* **DOCUMENT EXCERPT**:

↓

- Alt. US 40 highlighted in red

Route information
- Auxiliary route of US 40
- Maintained by MDSHA
- Length: 31.80 mi (51.18 km)
- Existed: Early 1980s–present
- Tourist routes: Historic National Road Mountain Maryland Scenic Byway

Major junctions
- West end: US 40 in Keysers Ridge
- MD 495 in Grantsville; US 219 Bus. near Grantsville; MD 36 in Frostburg;
- East end: I-68 / US 40 / US 220 in Cumberland

Location
- Country: United States
- State: Maryland
- Counties: Garrett, Allegany

Highway system
- United States Numbered Highway System; List; Special; Divided; Maryland highway system; Interstate; US; State; Scenic Byways;

= U.S. Route 40 Alternate (Keysers Ridge–Cumberland, Maryland) =

Highway in Garrett and Allegany counties in Maryland

U.S. Route 40 Alternate (Alt US 40) is the U.S. Highway designation for a former segment of U.S. Route 40 (US 40) through Garrett and Allegany counties in Maryland. The highway begins at US 40 near exit 14 on Interstate 68 (I-68) and runs 31.80 mi eastward to Cumberland, where it ends at exit 44 on I-68. Alt US 40 is maintained by the Maryland State Highway Administration (MDSHA).

↑

* **GIVEN RECORDS**:
↓

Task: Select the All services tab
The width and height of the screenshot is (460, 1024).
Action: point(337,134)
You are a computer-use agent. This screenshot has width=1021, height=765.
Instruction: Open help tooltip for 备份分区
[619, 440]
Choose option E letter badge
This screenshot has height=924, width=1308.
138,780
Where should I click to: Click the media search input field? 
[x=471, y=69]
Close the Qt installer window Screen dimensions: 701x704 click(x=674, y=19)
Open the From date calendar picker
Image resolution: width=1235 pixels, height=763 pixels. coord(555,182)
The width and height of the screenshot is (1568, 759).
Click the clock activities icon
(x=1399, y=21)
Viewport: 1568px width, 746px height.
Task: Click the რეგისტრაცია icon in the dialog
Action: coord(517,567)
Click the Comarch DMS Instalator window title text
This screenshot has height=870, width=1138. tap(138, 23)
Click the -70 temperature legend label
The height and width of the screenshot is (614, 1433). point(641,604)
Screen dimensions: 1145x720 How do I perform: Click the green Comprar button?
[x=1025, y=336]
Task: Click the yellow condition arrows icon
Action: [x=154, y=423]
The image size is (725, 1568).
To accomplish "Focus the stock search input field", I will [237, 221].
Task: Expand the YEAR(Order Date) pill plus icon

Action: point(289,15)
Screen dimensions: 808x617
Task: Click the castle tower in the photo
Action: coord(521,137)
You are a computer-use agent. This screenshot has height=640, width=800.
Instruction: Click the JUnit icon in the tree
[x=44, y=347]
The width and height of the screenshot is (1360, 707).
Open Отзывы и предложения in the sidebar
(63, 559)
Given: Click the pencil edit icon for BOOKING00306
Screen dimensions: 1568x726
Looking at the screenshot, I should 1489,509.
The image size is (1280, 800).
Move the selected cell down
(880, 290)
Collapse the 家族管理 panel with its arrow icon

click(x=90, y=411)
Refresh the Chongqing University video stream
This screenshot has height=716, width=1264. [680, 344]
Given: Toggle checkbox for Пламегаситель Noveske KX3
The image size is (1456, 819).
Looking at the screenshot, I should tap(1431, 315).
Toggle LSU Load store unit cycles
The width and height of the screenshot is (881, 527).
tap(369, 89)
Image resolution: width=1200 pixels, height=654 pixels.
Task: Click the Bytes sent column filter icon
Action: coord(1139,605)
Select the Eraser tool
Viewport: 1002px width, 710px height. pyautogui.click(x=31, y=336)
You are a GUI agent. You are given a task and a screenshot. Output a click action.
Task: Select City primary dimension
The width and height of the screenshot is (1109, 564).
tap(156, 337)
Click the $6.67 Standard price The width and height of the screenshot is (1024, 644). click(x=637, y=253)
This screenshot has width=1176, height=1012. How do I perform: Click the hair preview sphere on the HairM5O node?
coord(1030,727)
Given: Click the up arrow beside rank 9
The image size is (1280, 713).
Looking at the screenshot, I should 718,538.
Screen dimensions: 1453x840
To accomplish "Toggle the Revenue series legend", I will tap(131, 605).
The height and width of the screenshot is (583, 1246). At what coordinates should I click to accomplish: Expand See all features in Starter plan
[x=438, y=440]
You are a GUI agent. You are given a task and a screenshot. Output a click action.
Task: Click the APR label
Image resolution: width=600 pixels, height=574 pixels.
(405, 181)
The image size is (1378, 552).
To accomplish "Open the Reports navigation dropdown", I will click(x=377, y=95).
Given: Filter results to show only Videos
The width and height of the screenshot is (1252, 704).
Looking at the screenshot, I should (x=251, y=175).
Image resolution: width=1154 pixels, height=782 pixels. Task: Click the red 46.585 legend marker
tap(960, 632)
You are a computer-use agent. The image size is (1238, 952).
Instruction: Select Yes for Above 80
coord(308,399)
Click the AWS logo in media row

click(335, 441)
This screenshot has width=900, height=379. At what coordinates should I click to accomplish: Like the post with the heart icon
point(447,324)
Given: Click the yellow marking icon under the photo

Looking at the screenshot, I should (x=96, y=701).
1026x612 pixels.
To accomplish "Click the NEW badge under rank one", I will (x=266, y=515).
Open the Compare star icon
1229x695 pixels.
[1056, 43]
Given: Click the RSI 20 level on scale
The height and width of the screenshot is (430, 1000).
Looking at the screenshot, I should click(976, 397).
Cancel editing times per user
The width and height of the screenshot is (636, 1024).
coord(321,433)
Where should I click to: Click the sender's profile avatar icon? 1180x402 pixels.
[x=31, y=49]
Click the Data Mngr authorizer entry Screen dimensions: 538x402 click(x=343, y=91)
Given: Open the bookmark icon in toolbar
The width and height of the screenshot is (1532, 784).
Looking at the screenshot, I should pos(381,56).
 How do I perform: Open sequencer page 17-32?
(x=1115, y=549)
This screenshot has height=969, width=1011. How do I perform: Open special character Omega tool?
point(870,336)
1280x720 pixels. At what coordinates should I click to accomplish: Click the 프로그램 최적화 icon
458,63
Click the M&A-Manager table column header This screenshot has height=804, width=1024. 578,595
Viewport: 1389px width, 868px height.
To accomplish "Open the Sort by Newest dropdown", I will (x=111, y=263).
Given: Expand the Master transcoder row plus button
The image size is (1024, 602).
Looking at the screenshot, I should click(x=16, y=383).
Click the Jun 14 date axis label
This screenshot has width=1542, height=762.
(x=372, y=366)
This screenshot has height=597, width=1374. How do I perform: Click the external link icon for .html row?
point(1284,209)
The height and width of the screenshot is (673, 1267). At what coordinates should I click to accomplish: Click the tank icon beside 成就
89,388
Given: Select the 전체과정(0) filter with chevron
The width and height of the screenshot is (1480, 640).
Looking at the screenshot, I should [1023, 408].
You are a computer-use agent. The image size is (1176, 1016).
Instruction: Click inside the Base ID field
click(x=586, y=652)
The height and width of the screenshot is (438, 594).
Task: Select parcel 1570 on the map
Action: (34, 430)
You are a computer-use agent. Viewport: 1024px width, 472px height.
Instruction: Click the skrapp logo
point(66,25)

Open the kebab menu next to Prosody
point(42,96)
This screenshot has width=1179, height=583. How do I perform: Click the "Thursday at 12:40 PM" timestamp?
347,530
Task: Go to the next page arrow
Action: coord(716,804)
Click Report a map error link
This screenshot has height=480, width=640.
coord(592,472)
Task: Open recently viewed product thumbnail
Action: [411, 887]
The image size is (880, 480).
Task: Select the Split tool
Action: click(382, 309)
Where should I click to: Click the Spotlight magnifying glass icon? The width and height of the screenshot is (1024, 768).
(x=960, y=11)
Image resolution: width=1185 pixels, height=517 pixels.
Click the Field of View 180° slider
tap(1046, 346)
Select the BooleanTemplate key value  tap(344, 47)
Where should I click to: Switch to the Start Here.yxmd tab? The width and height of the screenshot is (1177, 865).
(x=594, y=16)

↑

* **TASK BRIEF**: Extend the article on U.S. Route 40 Alternate in Maryland, starting right after its final sentence, "Alt US 40 is maintained by the Maryland State Highway Administration (MDSHA)."

* **RESPONSE BELOW**:
The highway is known as National Pike because it follows the original alignment of the historic National Road. As a result, there are many historic sites along Alt US 40, including the Casselman Bridge in Grantsville and the last remaining National Road toll gate house in Maryland, located in LaVale.

When the National Freeway was built in western Maryland paralleling the old National Road, parts of US 40 were bypassed. The part of the bypassed road between Keyser's Ridge and Cumberland became Alt US 40, and other bypassed sections east of Cumberland became Maryland Route 144 (MD 144) and U.S. Route 40 Scenic. Although Alt US 40 has diminished in importance from its original status as the National Road with the construction of I-68, it remains an important route for local traffic and serves as the Main Streets of Grantsville and Frostburg.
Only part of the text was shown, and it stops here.